• **Task**:
Show each line in the listing below that contains the word "Feyer".
- - - - - - -
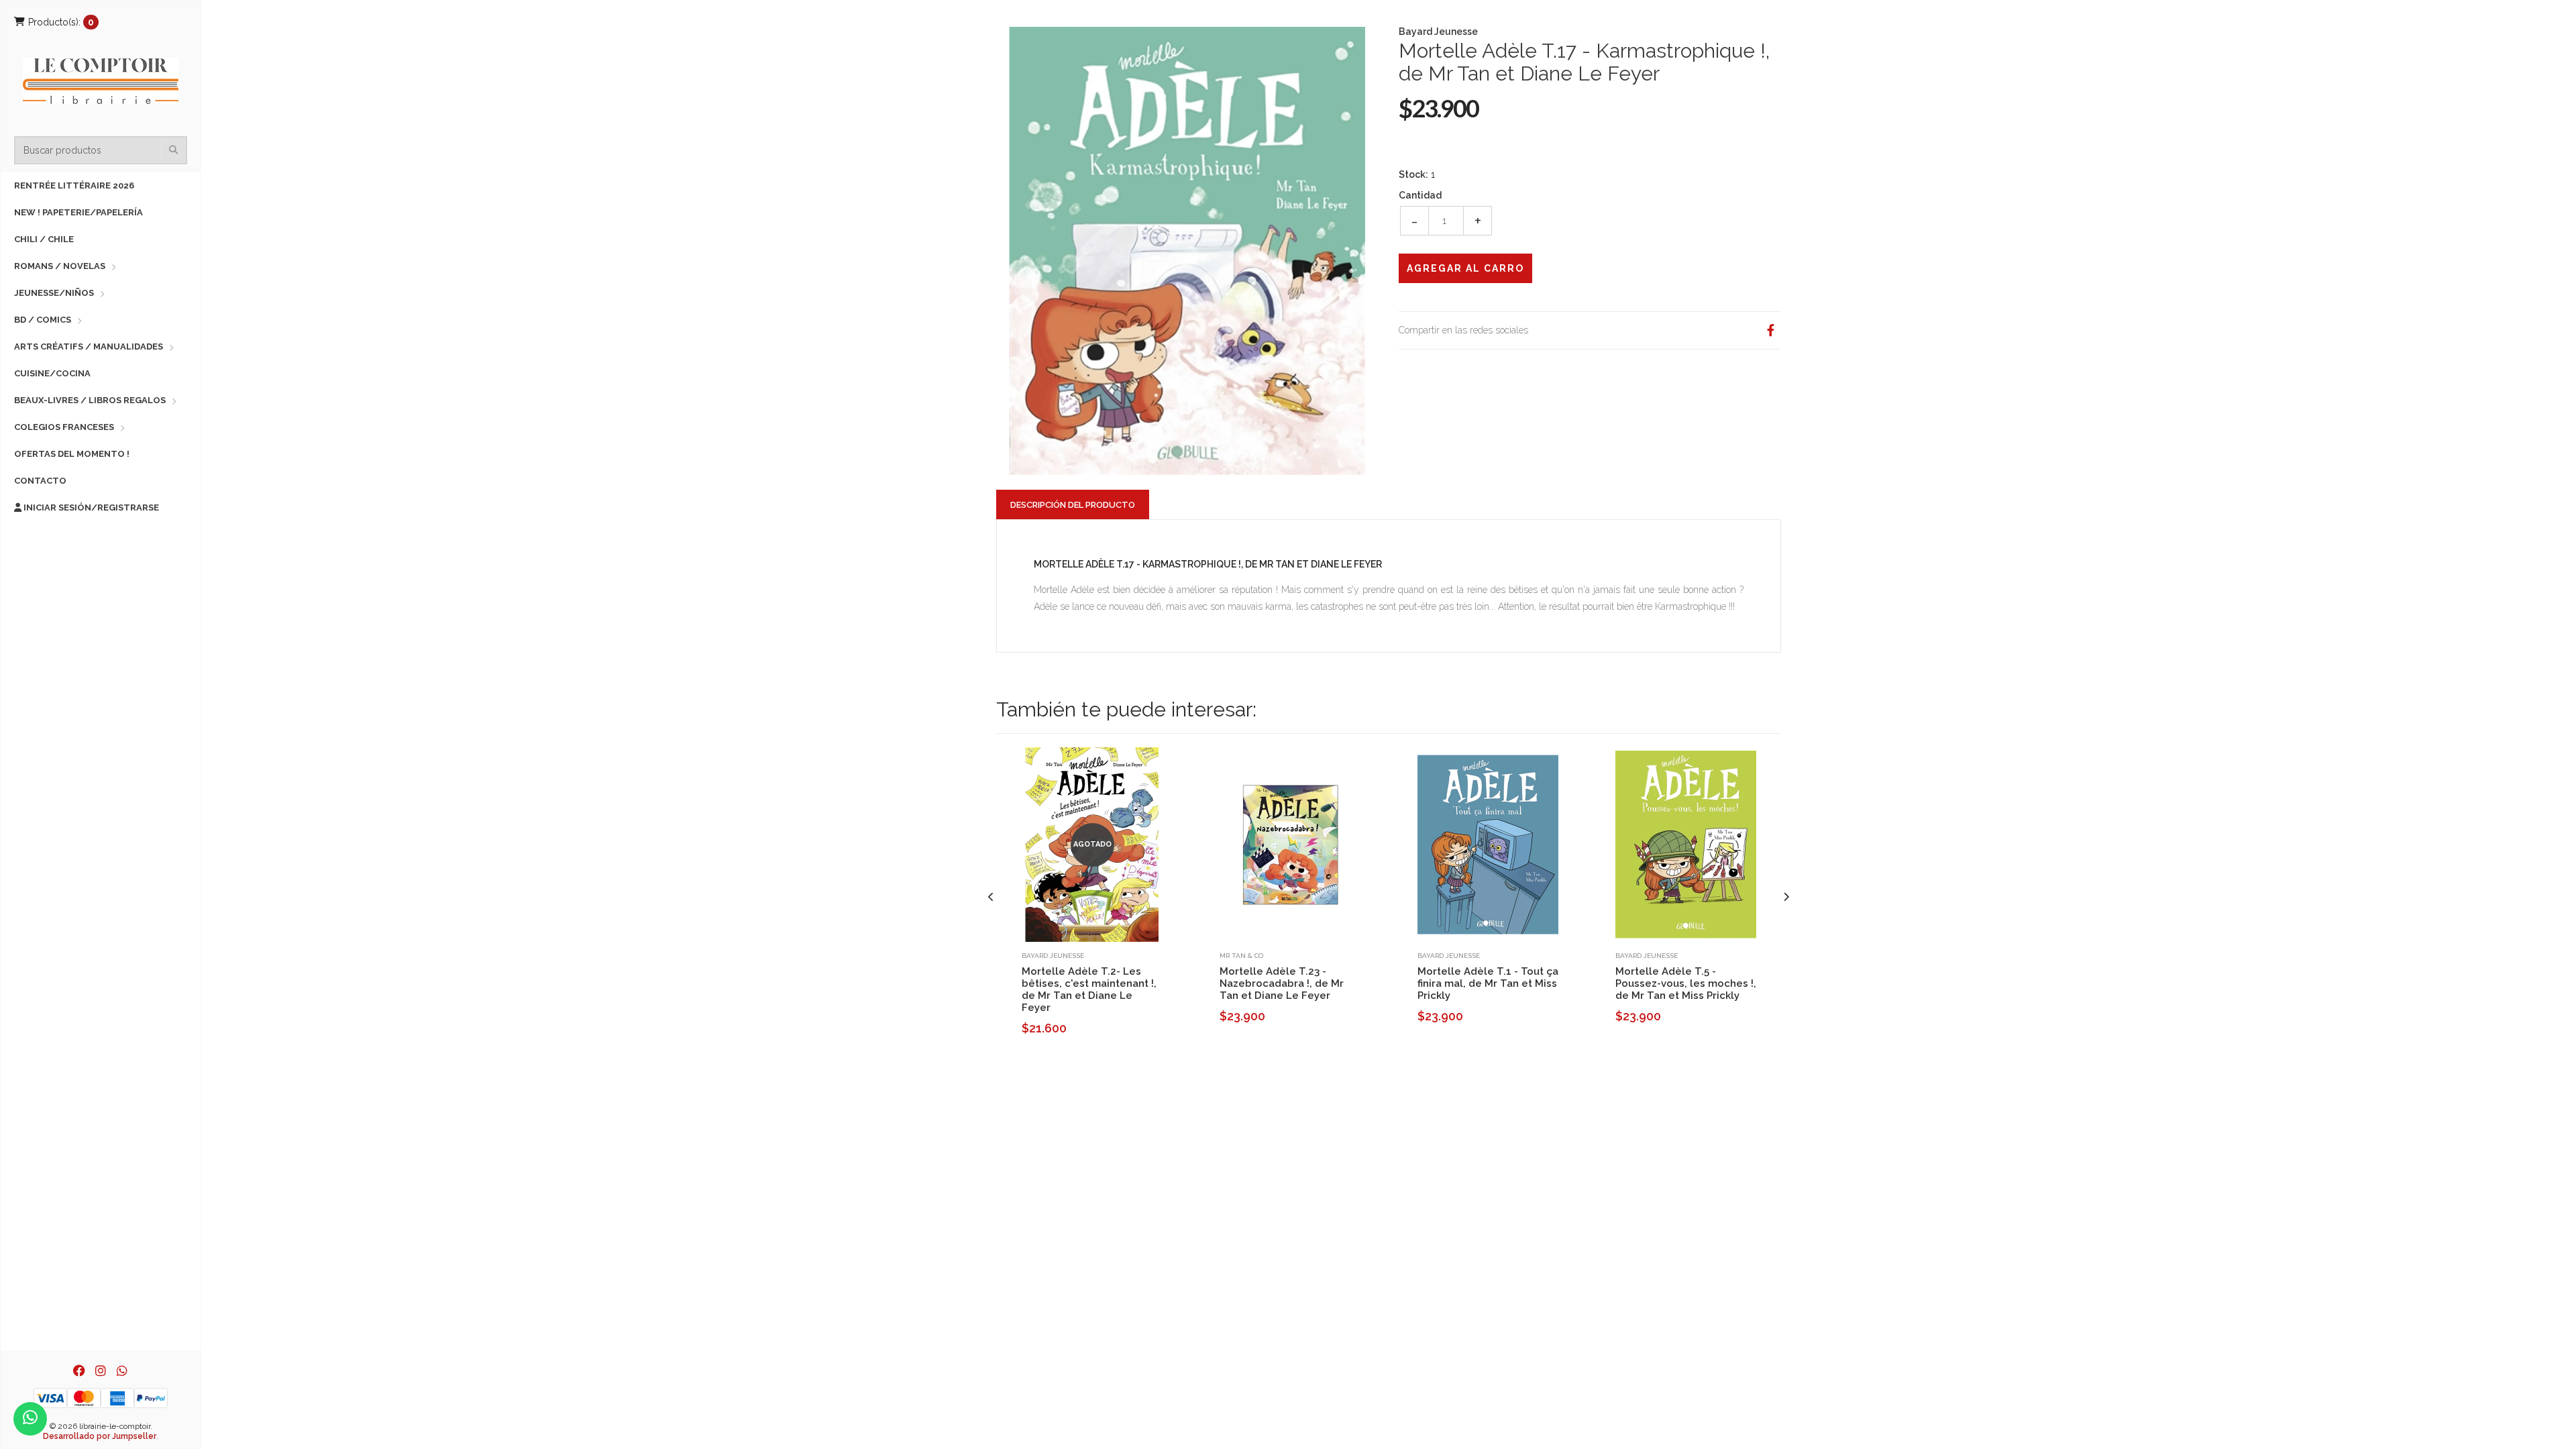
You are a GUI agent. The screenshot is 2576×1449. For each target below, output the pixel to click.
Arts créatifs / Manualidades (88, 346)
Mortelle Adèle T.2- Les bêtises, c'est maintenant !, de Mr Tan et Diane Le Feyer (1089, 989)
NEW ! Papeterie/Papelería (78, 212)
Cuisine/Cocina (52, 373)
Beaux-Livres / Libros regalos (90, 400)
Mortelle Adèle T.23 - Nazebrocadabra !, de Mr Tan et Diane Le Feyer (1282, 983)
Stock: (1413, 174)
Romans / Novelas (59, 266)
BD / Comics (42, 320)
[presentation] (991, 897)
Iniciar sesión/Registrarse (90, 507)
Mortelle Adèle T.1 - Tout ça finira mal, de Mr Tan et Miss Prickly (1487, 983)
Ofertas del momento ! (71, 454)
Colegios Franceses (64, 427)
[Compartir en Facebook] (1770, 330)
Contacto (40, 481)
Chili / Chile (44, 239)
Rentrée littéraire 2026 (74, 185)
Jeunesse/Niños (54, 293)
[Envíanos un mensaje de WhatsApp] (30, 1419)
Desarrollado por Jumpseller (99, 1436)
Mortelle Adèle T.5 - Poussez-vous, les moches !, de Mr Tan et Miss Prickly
- - - - - - -
• **Answer space**:
Mortelle Adèle T.2- Les bêtises, c'est maintenant !, de Mr Tan et Diane Le Feyer (1089, 989)
Mortelle Adèle T.23 - Nazebrocadabra !, de Mr Tan et Diane Le Feyer (1282, 983)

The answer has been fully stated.